**Assigned task 1**
Summarize the text about the WLCY radio station in two sentences.
**Assigned task 2**
Pick up the text about the WLCY radio station after its final sentence and carry it further.

**Text passage**
WLCY
- Blairsville, Pennsylvania; United States;
- Broadcast area: Indiana, Pennsylvania Latrobe, Pennsylvania
- Frequency: 106.3 MHz
- Branding: Cat Country 106.3

Programming
- Format: Country
- Affiliations: Compass Media Networks Westwood One

Ownership
- Owner: Renda Media; (Renda Broadcasting Corporation);
- Sister stations: WCCS, WDAD, WQMU

History
- First air date: September 13, 1982 (as WCQO)
- Former call signs: WCQO-FM (1982–1985); WNQQ-FM (1985–1989); WLCY-FM (1989–????);
- Call sign meaning: Lucky (WLCY's former on-air branding)

Technical information
- Licensing authority: FCC
- Facility ID: 38376
- Class: A
- ERP: 2,400 watts
- HAAT: 111 meters

Links
- Public license information: Public file; LMS;
- Website: catcountry1063fm.com

= WLCY =

WLCY (106.3 FM) is a country music formatted radio station serving Indiana, Cambria, Armstrong and Westmoreland counties in Pennsylvania. It is owned and operated by Renda Media.

**Information given**
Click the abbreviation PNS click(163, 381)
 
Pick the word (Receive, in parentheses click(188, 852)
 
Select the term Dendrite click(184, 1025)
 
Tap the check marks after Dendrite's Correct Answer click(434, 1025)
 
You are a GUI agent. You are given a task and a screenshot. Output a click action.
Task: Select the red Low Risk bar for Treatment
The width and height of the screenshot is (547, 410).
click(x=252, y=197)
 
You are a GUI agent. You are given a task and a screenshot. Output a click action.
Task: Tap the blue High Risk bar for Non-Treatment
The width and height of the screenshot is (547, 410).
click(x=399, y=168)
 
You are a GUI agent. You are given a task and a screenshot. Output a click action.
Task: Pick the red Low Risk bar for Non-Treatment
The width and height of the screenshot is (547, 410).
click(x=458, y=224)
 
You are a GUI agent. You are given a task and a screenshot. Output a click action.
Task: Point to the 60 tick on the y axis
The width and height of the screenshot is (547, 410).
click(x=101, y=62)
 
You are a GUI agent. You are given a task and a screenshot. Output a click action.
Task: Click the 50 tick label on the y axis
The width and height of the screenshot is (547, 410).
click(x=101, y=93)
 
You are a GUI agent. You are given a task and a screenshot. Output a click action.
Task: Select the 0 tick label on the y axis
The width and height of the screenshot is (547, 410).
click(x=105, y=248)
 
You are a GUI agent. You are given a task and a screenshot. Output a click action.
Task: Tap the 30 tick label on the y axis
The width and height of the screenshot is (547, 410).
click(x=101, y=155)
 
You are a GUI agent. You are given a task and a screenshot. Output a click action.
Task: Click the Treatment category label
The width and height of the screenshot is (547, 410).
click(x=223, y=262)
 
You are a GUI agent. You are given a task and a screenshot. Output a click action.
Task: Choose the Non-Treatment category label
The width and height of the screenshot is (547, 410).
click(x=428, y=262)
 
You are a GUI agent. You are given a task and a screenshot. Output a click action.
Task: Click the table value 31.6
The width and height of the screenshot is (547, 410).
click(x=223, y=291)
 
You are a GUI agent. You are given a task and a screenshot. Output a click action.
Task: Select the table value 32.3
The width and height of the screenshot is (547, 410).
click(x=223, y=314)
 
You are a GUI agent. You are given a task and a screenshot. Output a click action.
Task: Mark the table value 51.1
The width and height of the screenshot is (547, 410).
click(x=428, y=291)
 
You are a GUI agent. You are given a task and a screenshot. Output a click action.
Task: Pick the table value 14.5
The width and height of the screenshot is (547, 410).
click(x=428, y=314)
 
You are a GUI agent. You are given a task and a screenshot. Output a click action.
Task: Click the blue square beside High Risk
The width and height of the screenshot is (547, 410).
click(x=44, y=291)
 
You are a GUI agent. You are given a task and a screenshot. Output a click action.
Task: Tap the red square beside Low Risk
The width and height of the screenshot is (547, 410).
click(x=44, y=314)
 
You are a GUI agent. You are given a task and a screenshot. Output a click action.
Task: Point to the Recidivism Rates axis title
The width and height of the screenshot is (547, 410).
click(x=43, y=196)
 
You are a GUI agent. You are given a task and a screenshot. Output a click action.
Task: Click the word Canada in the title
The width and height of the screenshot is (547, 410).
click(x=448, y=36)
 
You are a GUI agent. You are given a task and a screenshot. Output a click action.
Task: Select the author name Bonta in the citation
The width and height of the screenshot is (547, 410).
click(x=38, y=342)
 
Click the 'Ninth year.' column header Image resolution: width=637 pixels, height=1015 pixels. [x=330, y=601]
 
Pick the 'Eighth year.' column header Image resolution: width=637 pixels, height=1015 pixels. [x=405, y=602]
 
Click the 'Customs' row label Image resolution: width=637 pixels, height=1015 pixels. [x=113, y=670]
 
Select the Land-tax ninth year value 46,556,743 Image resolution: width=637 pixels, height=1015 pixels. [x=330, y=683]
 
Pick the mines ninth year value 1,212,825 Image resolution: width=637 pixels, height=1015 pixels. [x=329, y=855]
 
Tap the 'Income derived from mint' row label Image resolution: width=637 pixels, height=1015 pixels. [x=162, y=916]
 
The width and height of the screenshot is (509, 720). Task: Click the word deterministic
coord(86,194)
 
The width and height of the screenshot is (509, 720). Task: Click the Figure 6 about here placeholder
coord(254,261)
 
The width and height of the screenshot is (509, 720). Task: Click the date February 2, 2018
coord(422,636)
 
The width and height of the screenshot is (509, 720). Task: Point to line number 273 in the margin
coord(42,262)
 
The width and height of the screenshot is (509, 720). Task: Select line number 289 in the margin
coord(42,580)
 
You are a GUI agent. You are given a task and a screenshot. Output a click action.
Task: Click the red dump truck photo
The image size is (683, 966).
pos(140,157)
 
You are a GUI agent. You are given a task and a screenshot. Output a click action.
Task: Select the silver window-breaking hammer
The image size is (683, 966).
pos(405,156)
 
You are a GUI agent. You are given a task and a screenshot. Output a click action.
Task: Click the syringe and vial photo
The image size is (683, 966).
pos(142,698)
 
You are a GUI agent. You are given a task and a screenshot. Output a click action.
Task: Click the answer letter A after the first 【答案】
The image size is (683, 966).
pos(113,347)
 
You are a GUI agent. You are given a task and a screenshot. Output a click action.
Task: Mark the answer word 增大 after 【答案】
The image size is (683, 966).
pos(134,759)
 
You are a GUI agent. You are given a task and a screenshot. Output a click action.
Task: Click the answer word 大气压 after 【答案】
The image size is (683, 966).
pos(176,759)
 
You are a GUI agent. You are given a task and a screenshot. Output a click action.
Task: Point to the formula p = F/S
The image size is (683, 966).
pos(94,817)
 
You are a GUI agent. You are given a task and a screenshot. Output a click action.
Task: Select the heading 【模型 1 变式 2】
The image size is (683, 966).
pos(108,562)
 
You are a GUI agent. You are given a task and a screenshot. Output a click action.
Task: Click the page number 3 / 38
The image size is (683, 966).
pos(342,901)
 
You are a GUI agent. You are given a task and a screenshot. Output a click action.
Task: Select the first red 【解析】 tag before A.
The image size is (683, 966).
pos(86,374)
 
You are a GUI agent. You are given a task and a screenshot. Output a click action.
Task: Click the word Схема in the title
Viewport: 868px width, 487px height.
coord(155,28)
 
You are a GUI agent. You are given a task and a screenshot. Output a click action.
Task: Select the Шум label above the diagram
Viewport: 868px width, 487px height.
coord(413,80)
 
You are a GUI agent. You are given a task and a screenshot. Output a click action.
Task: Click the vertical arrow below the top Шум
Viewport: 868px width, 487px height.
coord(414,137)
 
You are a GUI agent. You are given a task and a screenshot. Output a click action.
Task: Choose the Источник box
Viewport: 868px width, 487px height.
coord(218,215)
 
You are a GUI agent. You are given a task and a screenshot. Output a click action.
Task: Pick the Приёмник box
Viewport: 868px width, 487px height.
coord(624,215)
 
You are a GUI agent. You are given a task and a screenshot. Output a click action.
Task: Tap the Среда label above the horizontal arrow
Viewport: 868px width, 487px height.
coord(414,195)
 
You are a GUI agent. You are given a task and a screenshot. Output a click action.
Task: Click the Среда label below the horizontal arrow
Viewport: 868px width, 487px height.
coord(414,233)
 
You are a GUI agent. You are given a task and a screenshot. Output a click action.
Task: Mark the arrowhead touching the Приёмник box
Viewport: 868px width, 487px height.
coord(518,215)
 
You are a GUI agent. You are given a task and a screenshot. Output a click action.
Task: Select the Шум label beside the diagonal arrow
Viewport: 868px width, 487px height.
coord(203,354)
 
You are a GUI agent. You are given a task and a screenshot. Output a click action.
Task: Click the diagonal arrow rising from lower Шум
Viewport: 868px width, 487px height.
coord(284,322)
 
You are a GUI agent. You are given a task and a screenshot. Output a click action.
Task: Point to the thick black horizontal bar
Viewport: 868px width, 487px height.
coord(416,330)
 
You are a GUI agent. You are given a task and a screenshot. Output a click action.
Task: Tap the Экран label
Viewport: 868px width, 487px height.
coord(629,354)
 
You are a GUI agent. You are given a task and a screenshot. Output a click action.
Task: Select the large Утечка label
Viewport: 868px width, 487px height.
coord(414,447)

**Response box 1**
WLCY is a country music radio station on 106.3 FM, branded Cat Country 106.3, that serves Indiana, Cambria, Armstrong and Westmoreland counties in Pennsylvania and is owned and operated by Renda Media. It first went on the air on September 13, 1982 as WCQO, and its call sign refers to its former on-air branding, Lucky.

**Response box 2**
==Early history==
===Beginnings as WCQO===
The 106.3 license originally signed on as WCQO-FM ("CQO" being the initials of station founder Ada Ottie's daughter Constance Quinn) with a "Music of Your Life" format featuring music of the 1930s and 1940s. Charles Rutledge served as vice president and general manager of Blairsville Broadcasting Company, Inc., the original licensee, while Constance Quinn Ottie served as the station's operations manager.

The station broadcast from a two-story wood-framed house at the intersection of Routes 22 and 119 in Burrell Township, just outside the Blairsville borough limits. The ground floor housed the on-air and production studios, with sales and administrative offices on the top floor.

During these early years, the station broadcast a locally produced polka show, hosted by Mark Bertig who led the band "The Polish Friends" from the late 1970s to early 1980s. He would leave in 1985, only to return in 2002 to manage this station and three of its competitors under subsequent purchases by its present owner.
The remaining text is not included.